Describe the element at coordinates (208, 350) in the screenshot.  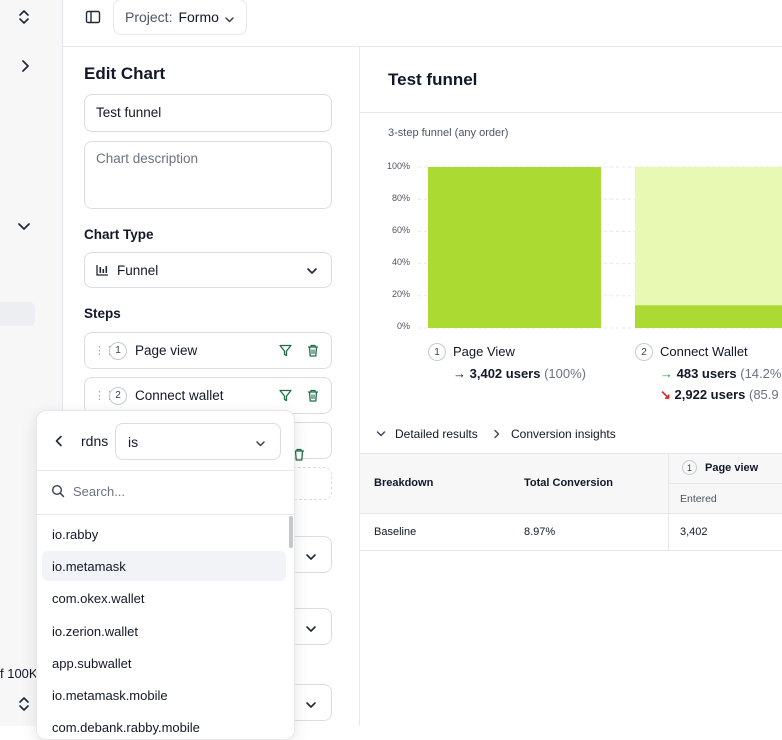
I see `step-row: ⋮⋮ 1 Page view` at that location.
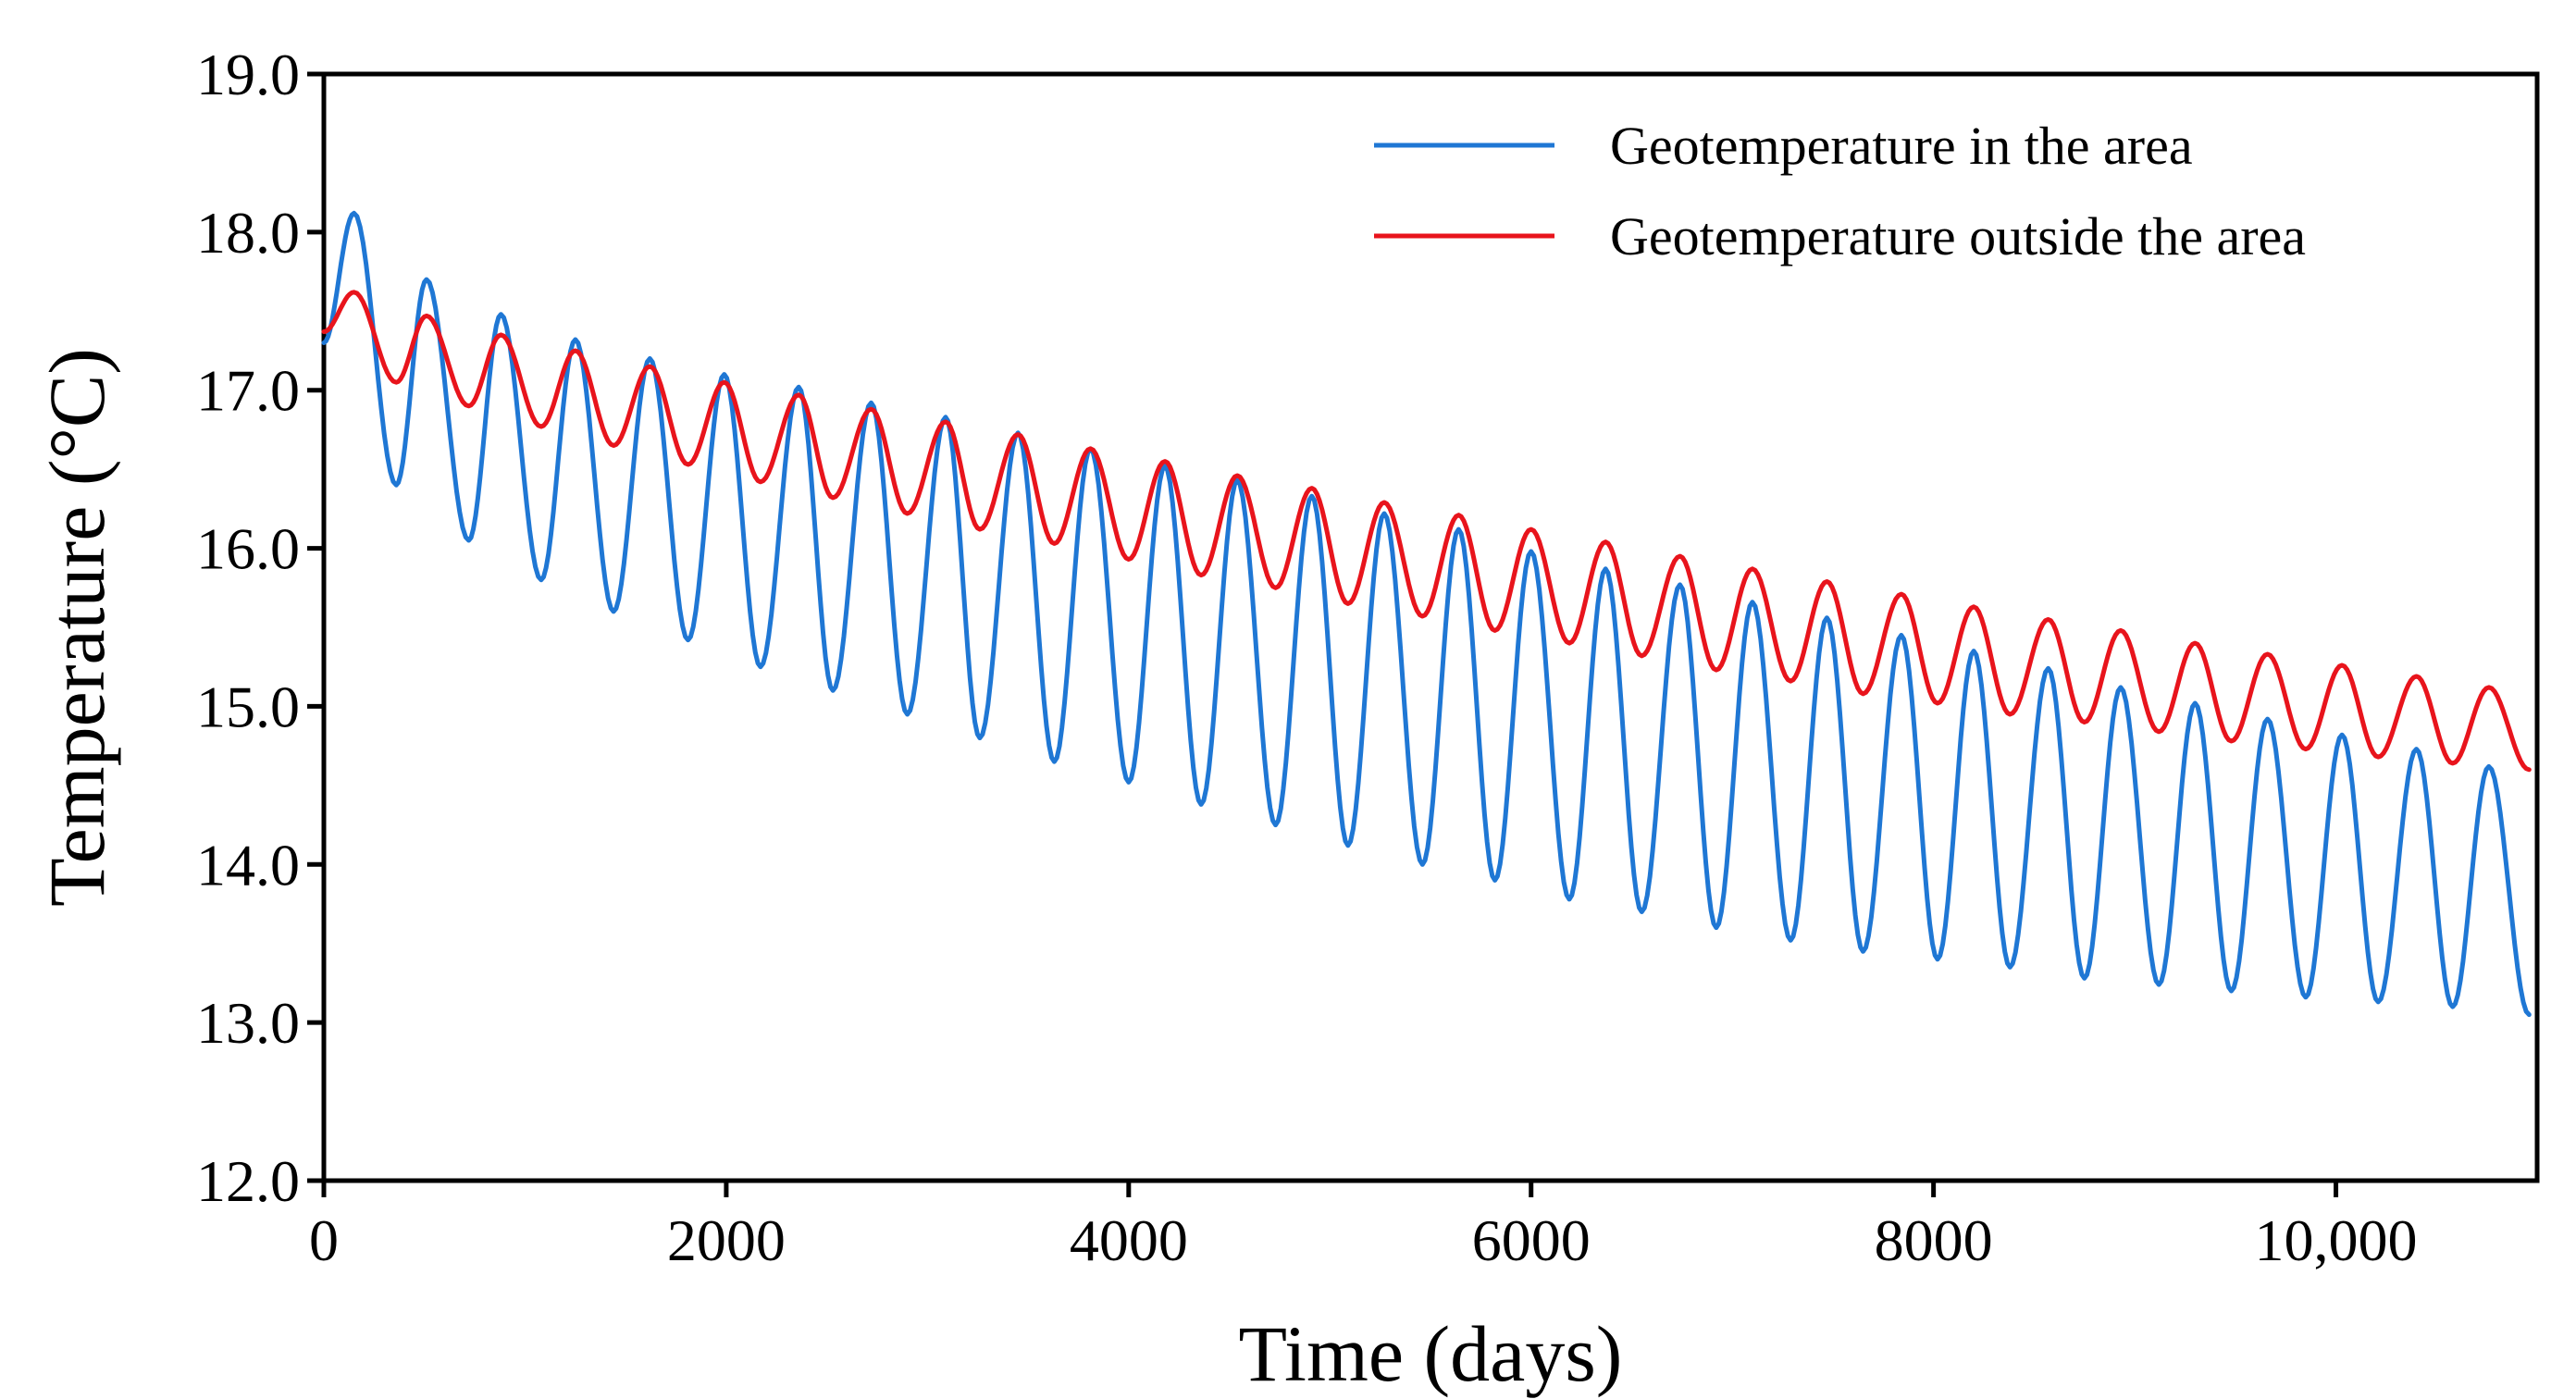  Describe the element at coordinates (1532, 1240) in the screenshot. I see `x-tick-label: 6000` at that location.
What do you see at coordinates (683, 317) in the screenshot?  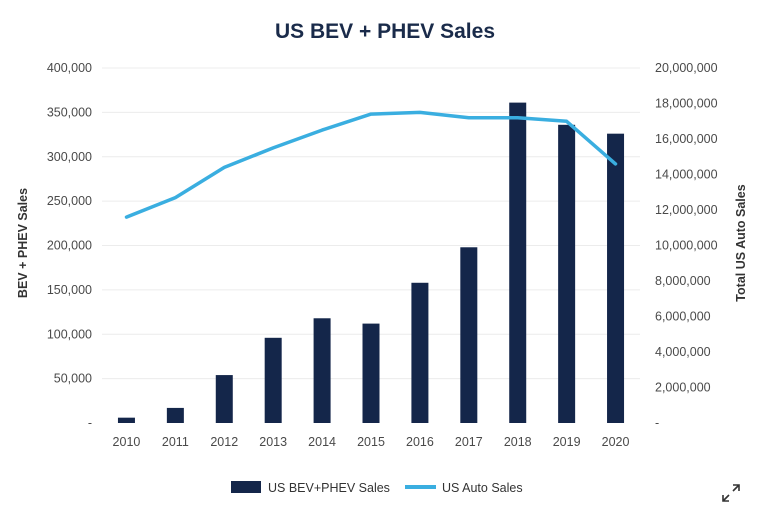 I see `right-tick-label: 6,000,000` at bounding box center [683, 317].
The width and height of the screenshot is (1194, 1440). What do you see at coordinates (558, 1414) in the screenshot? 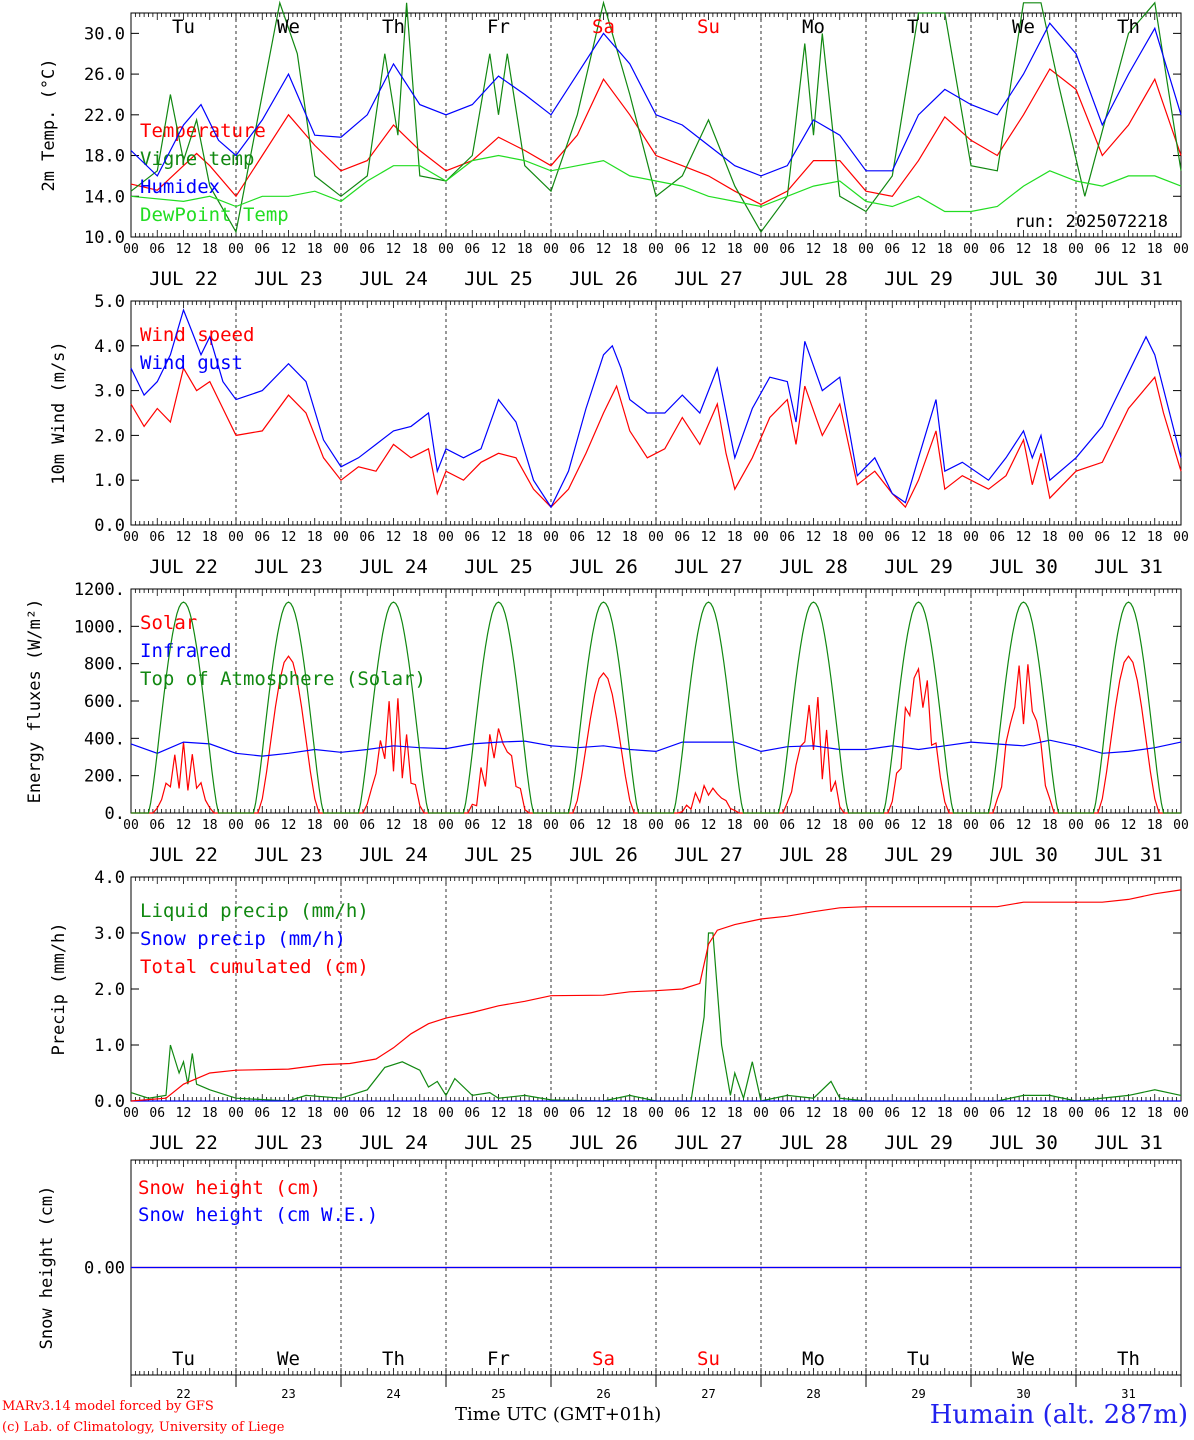
I see `time-axis-title: Time UTC (GMT+01h)` at bounding box center [558, 1414].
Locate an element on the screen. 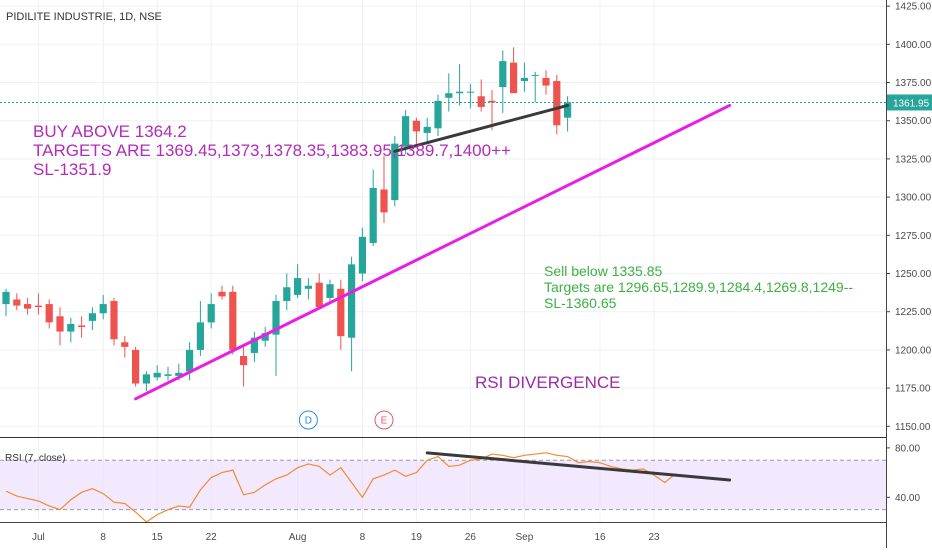 Image resolution: width=932 pixels, height=555 pixels. time-tick-label: Aug is located at coordinates (298, 538).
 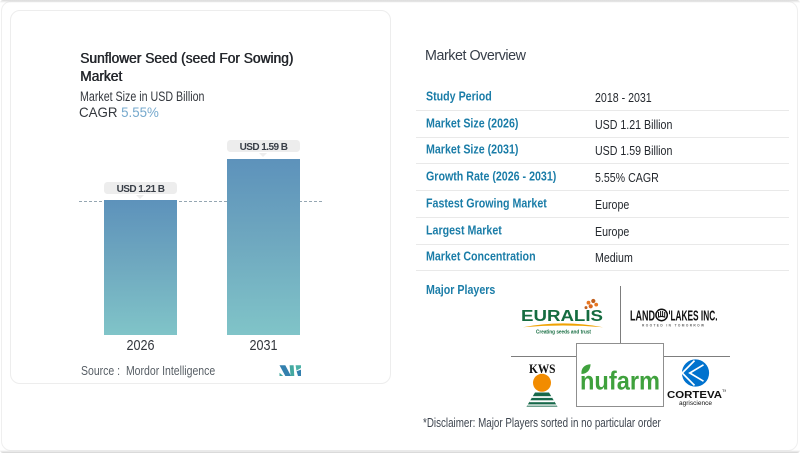 I want to click on svg-text: EURALIS, so click(x=562, y=316).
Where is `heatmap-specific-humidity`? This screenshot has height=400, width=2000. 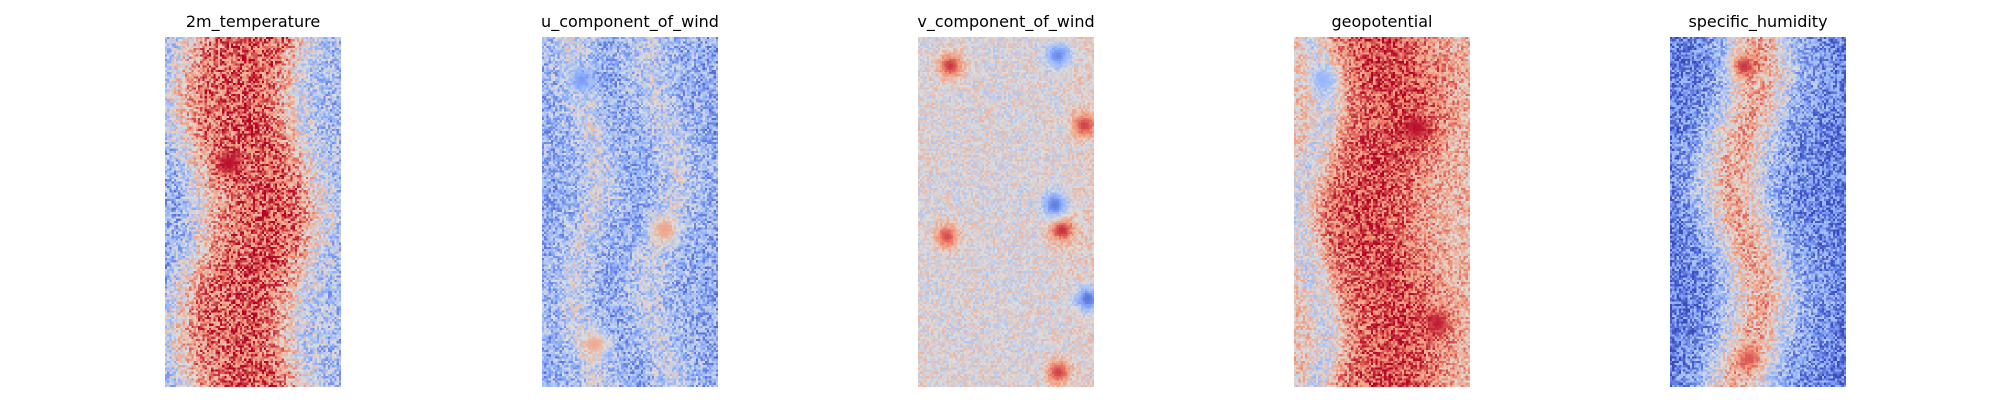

####################

• Enunciado da tarefa: Por favor, extraia da listagem acima as linhas que começam na linha com "I want to click" e vão até o final da listagem, reproduzindo-as sem nenhuma alteração. Não inclua as imagens na resposta.

• Resposta da tarefa:
  I want to click on svg-text: EURALIS, so click(x=562, y=316).
Where is `heatmap-specific-humidity`? This screenshot has height=400, width=2000. 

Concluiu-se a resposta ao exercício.